03 December 2010

Shadow Catchers: Camera-less Photography at the V&A

The five artists, exhibiting in Shadow Catchers: Camera-less Photography at the V&A museum, have not chosen straightforward careers for themselves. Their work is caught in a limbo between photography and painting; art and craft; acceptance and disregard. The lowly lit exhibition space swathed in black is reminiscent of a dark room and indicative of their purgatory from the mainstream.

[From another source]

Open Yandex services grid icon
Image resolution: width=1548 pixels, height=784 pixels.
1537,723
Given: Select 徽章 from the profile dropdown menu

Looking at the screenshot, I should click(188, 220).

There is much variety within this little exhibition; the binding aspect of these artists’ work appears to be the minority status of their medium. This serves to provide an interesting cross-section of what it is possible to do without a camera. The various techniques employed by the artists will mystify the greater part of visitors and this shrouds the works in the enigmatic power of the unfamiliar. 
The work of Floris Neusüss and Adam Fuss tends towards a material form, taking inspiration from art, photographic and cultural histories; many of Neusüss images are figurative – impish silhouettes of svelte females, while Fuss projects concrete forms with spiritual or personal meanings. Pierre Cordier and Garry Fabian Miller’s work are more evocative of intricate scientific photography. Cordier specifies that his images are ‘fake photographs of an imaginary, improbable and inaccessible world’, however they have the abstract flavour of photos taken under a microscope. Fabian Miller has produced empirical studies that explore the connection between nature and light, such as a series of petals that gradually progress from ephemeral traces into vivid form. Susan Derges blurs the boundaries between the scientific document and the artistic with her seemingly abstract underwater images.

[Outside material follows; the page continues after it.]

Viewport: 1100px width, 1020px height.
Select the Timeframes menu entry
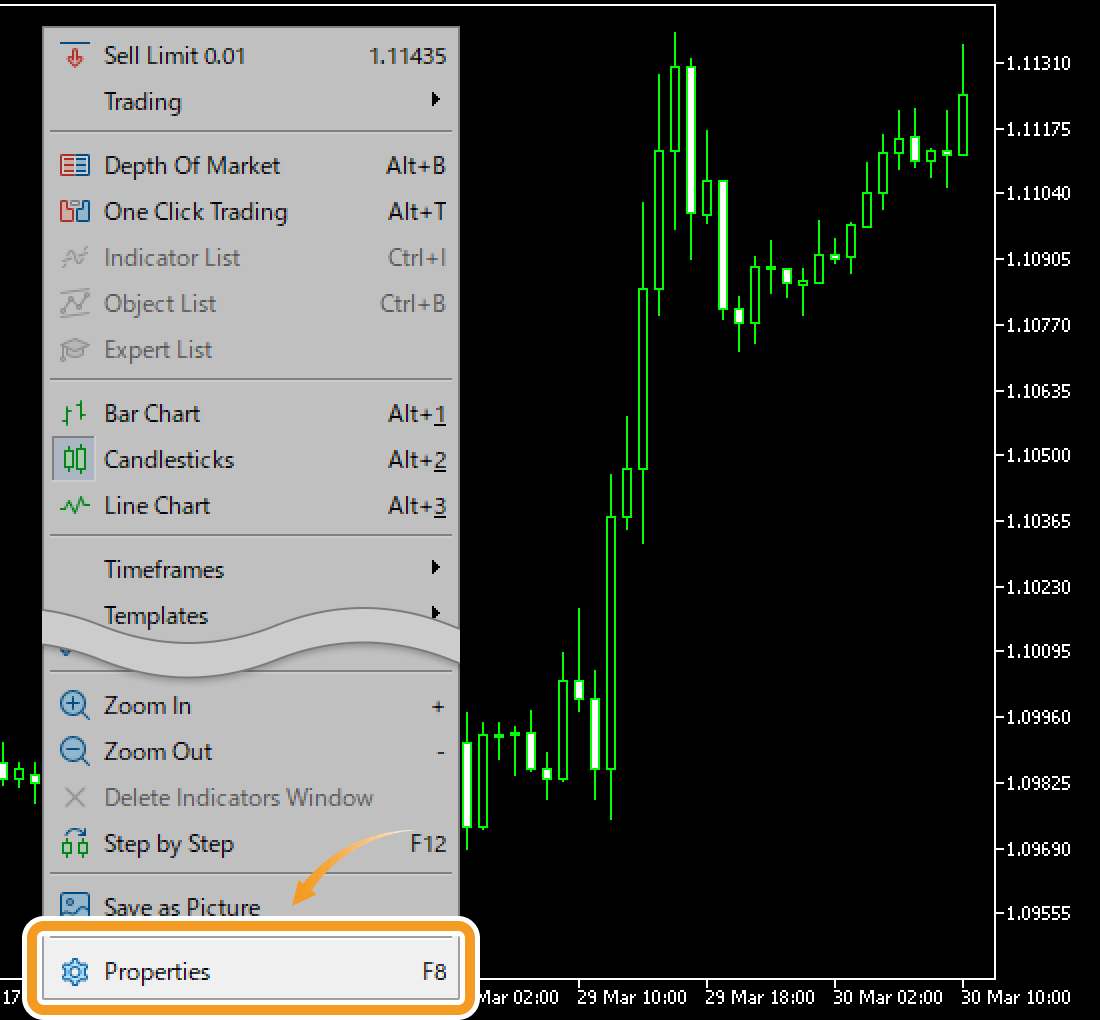[x=164, y=570]
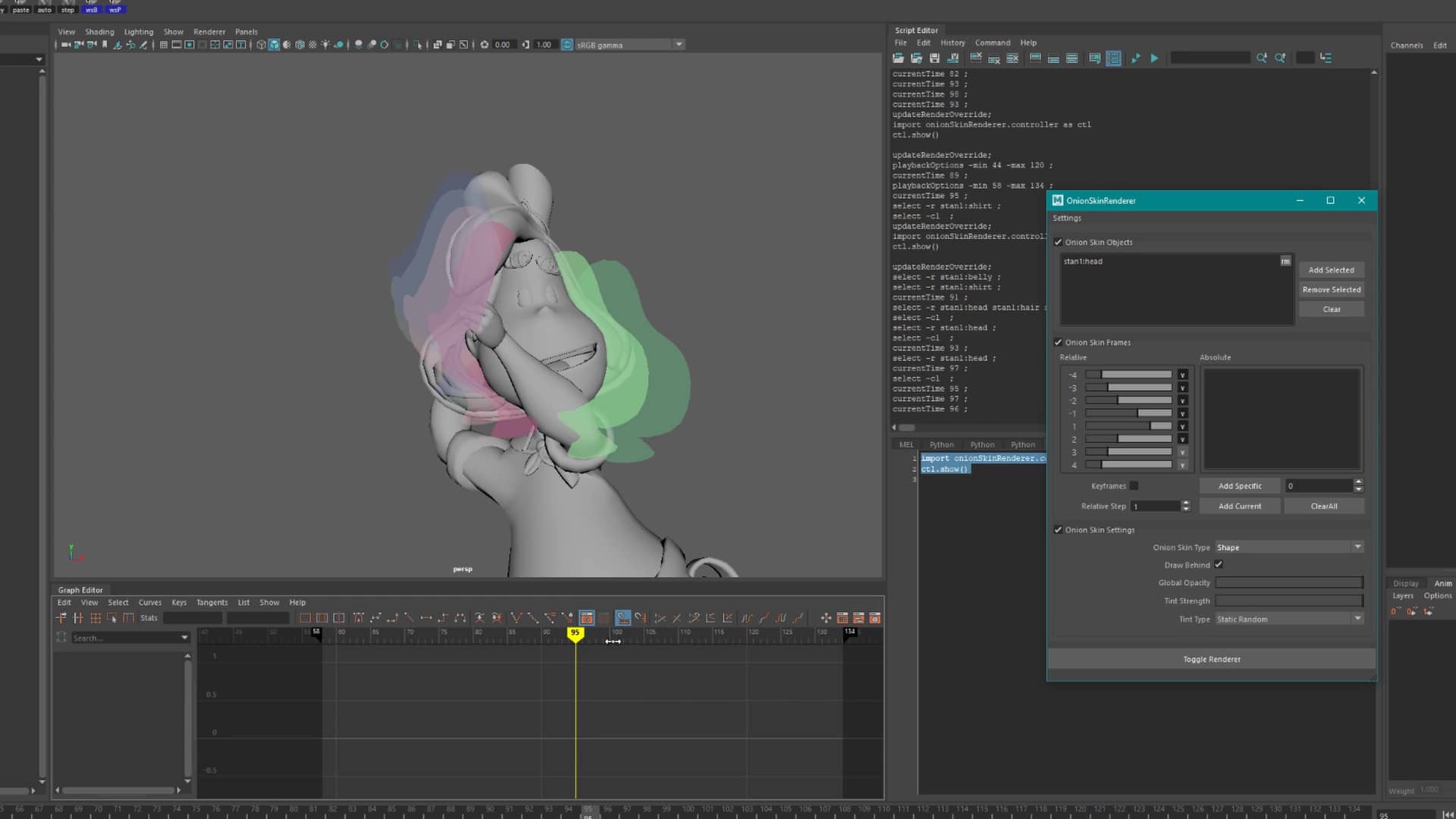Execute the script with the play button

click(x=1155, y=58)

At the centre of the exhibition is an informative film playing on loop. Each artist was given a few minutes to talk about his or her work. In varying ways each artist stresses that their images do not represent the real; that they are not documents. This assertion is a symptom of the controversial position of these artists’ work within the much-debated field of photography as art. I am not denying that photography is largely accepted as an artistic medium, however, what these artists are doing is different and issues arise with the inevitable task of categorisation; Cordier strives to be acknowledged as a painter, being repeatedly denied this title and refusing ‘photographer’ he jokingly settles for 
‘faux-tographer’. 
These artists have taken the mechanical out of photography, hereby negating one of the original arguments against photography as art, and by incorporating painterly elements into the development process it could be argued that they have successfully fused the two mediums. This would horrify particular bygone photographers and painters alike. However, in many cases, the artist is still withdrawn from the image making process; some of these works are truly made by nature’s hand, and so the argument of photography as document still applies.

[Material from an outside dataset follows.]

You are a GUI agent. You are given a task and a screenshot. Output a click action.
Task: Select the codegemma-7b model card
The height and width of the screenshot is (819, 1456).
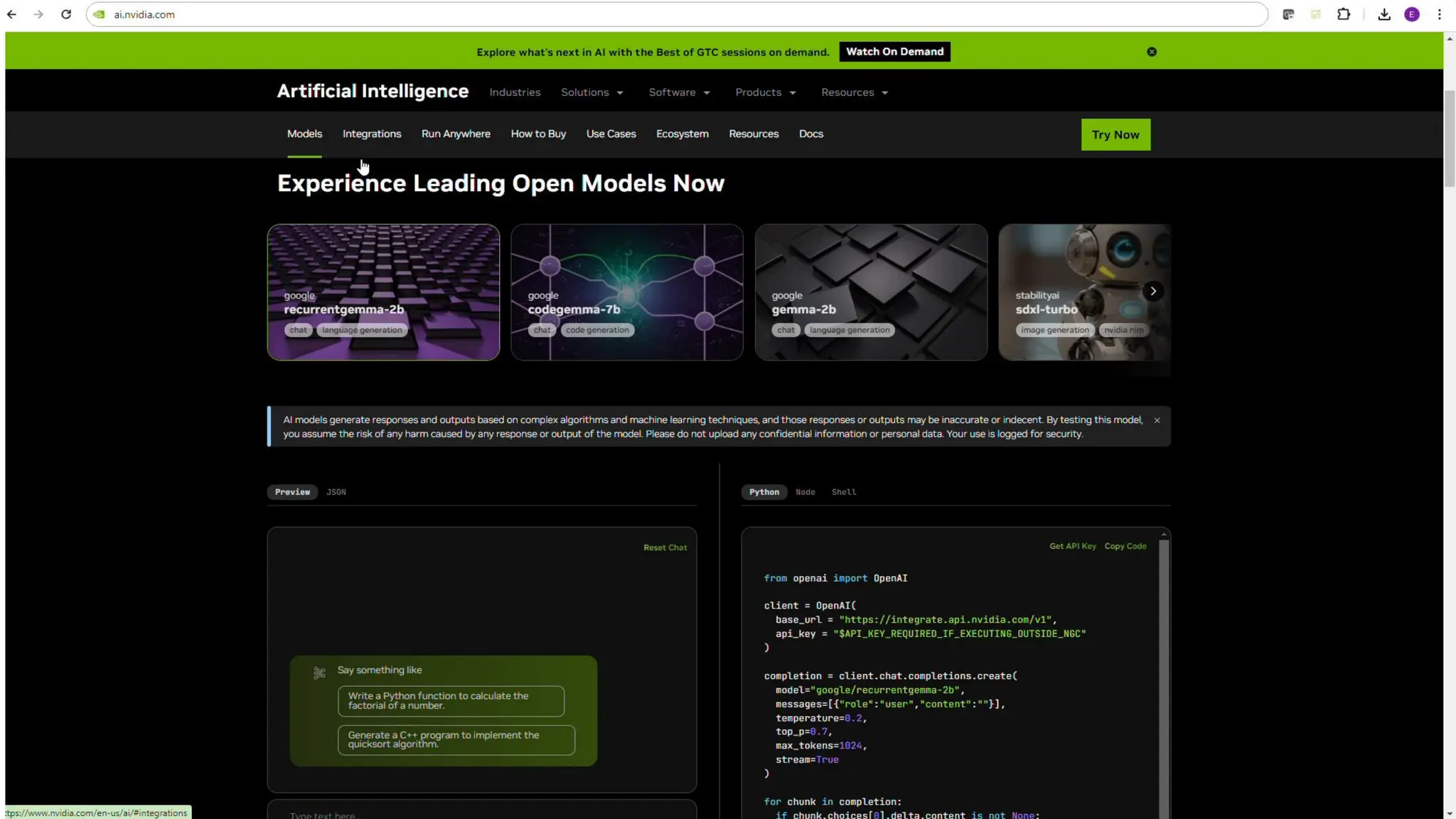click(x=626, y=292)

What these five artists are doing is not new; Pierre Cordier was a contemporary of Brassaï, but the fact remains that there are few, nay no, well known Camera-less Photographers. A surprising fact given that some of these artists have successfully engaged with contemporary artistic discourses, such as minimalism, and given the incredibly broad definition of art today, which can range from oil painting to a man cooking Indian food, it seems that the only thing thus far missing is a receptive audience…  

The Exhibition runs at the Victoria and Albert Museum until the 20th February 2011.